Could you transcribe each record below exactly as written, setting the pictures aside?

══ GIVEN DATA ══

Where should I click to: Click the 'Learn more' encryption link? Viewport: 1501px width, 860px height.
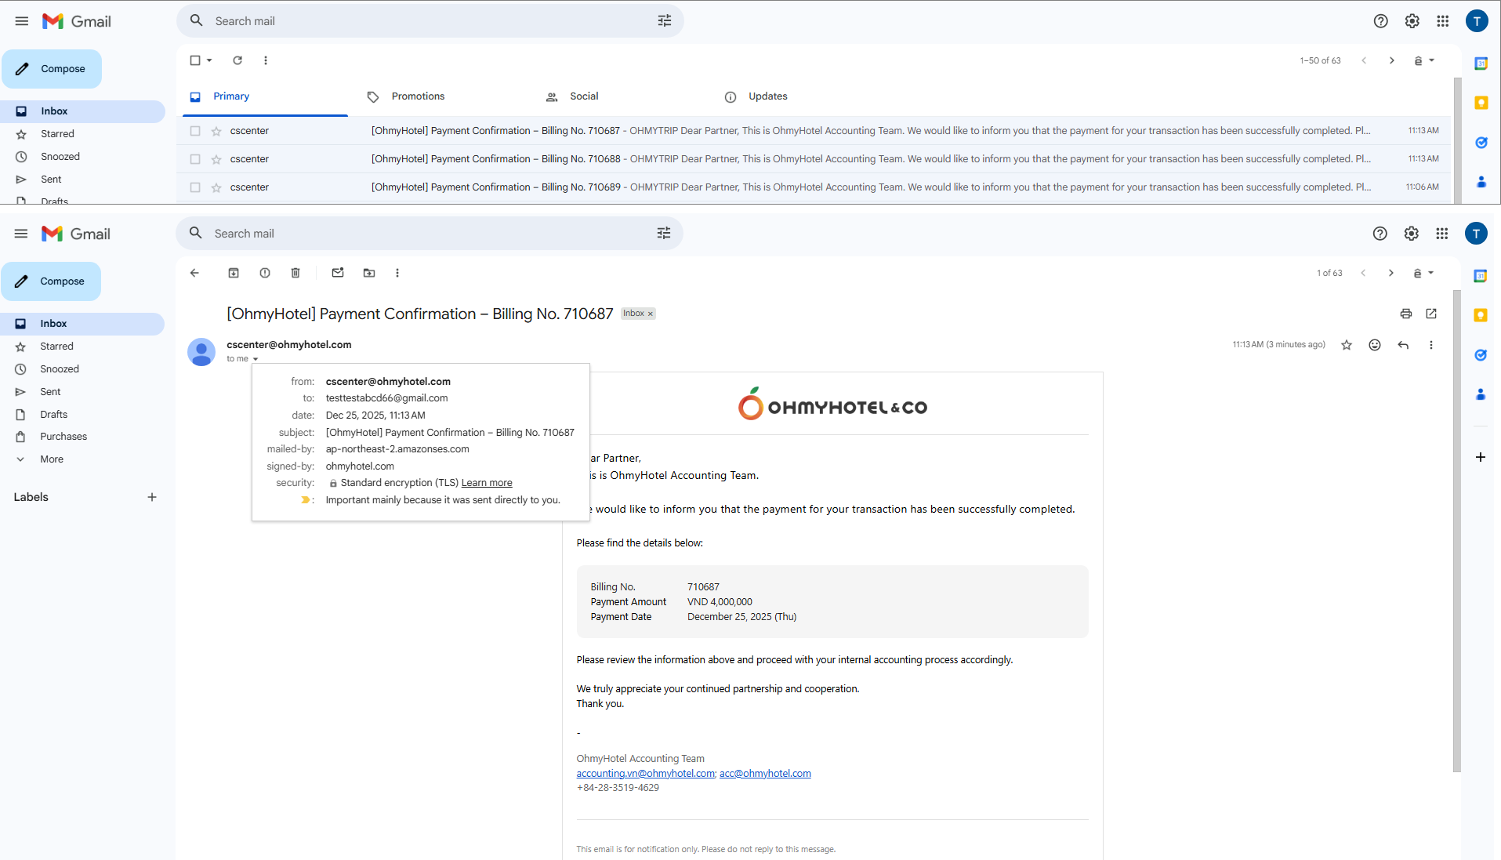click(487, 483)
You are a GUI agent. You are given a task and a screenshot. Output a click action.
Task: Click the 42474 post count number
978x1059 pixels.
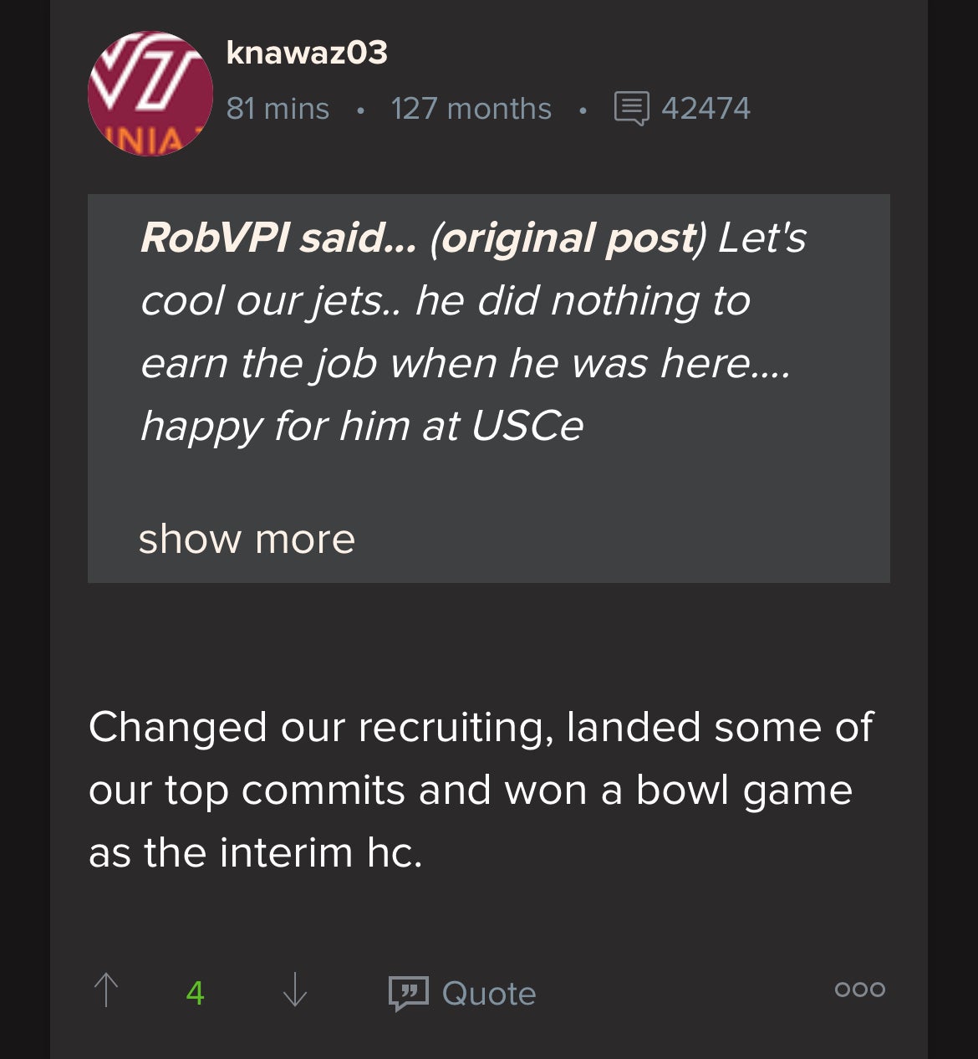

═══

REPLY:
Where should I click to: Click the 'Learn more' encryption link? Viewport: 1501px width, 860px height.
click(487, 483)
You are a GUI agent. You are given a task and a screenshot. Output a click action.
Task: Click the 42474 post count number
978x1059 pixels.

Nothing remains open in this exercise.